Bad eating habits – Your new rules

Good food, Bad foodThe last three days were usual training days.

On Friday I had a 40 min cardio training and a 20 min shoulder workout.

Saturday I trained my back, bizeps and abs. And today (Sunday) I had a chest workout, 20 min cardio and sauna.

On Saturday I walked about 10 km at the beach with my dog and today about 12 km in the mountains.

As we have quite warm summer days right now, there is a higher need for me to drink more water. I always struggle to drink enough water. Therefore I have to push myself to drink at least 2,5 litres a day. Not an easy task for me, but very important. If you do not drink enough, you will feel weak and your body will respond negatively to your training.

My food intake was the usual diet. So I would like to point you today to your food habits. As described in my book it is very important to adopt to a basic set of eating habits.

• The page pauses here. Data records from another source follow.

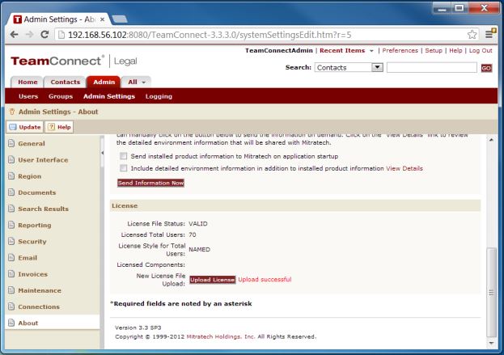Click the General sidebar page icon
Image resolution: width=504 pixels, height=355 pixels.
[x=9, y=143]
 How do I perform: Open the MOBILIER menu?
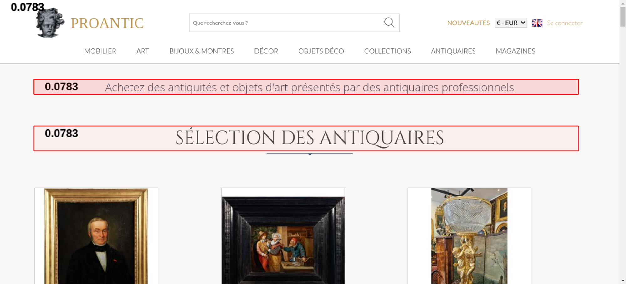tap(100, 51)
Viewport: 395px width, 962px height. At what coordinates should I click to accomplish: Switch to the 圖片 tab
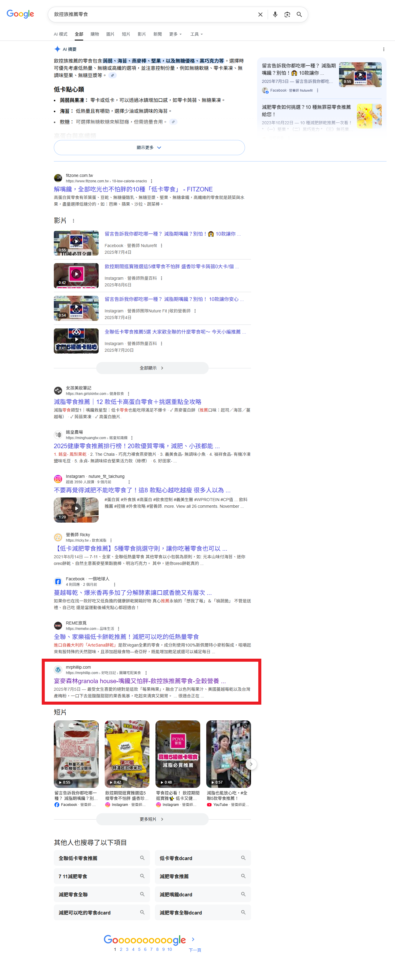pos(110,34)
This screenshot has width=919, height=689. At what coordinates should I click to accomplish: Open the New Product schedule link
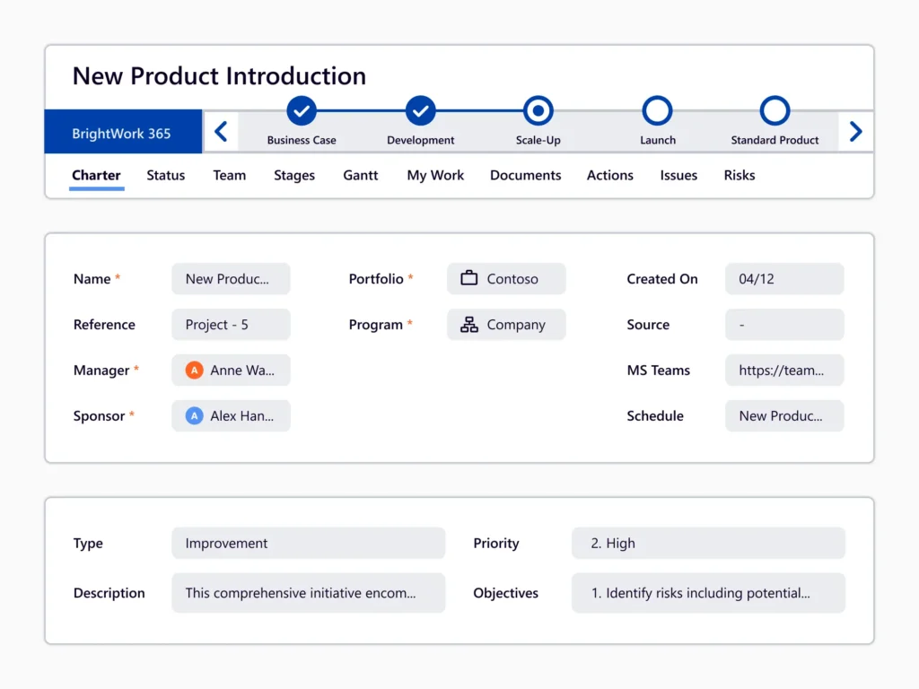pyautogui.click(x=784, y=415)
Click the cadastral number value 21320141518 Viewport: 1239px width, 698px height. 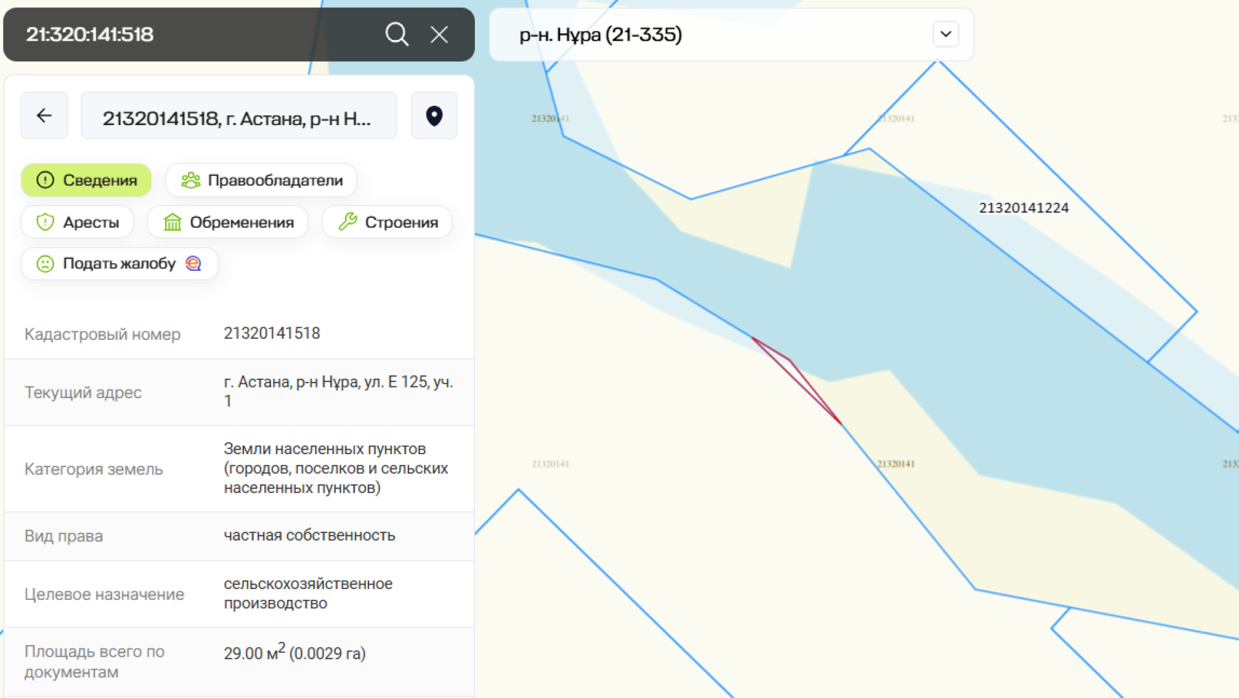[272, 333]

So lets start with some easy and general hints on your new food habits:

  1. Try to eat colorful. This means that the more colors the food on your plate will have the better. Example: Sandwich: Salad (green), Tomato (red), full wheat toast (brown), low fat cheese (yellow), egg and low fat mayo (white)
  2. Your meals (lunch, dinner) should always have a source of protein and carbohydrates and some vegetables.
  3. The size of the carbs and protein part should always be smaller than your fist. Example: portion of rice < size of your fist and chicken breast < size of your open palm
  4. Don’t skip breakfast!
  5. You should always have some vegetables or salad with every lunch or dinner.
  6. You should eat at least 6 times as day, so about every 3-4 hours. You need to eat, do not skip the meals. We want a constant blood sugar level over the day.
  7. This will prevent you from starving and having hunger attacks. So again, do not skip your meals and mid-morning or mid-afternoon snacks. You have to eat to lose fat!
  8. Try to prepare your food in advance, e.g. the evening for the next day. Then your day will be more stress free. Always have some backup diet protein bars or fruit with you.
  9. You should drink lots of water: 2-3 liters a day.
  10. Try to drink water in place of soft drinks and other flavored beverages.

These are only a few of the rules that you will find in my eBook, but it is a good start. Feel free to add more good food habits to the comments and see what I have missed out.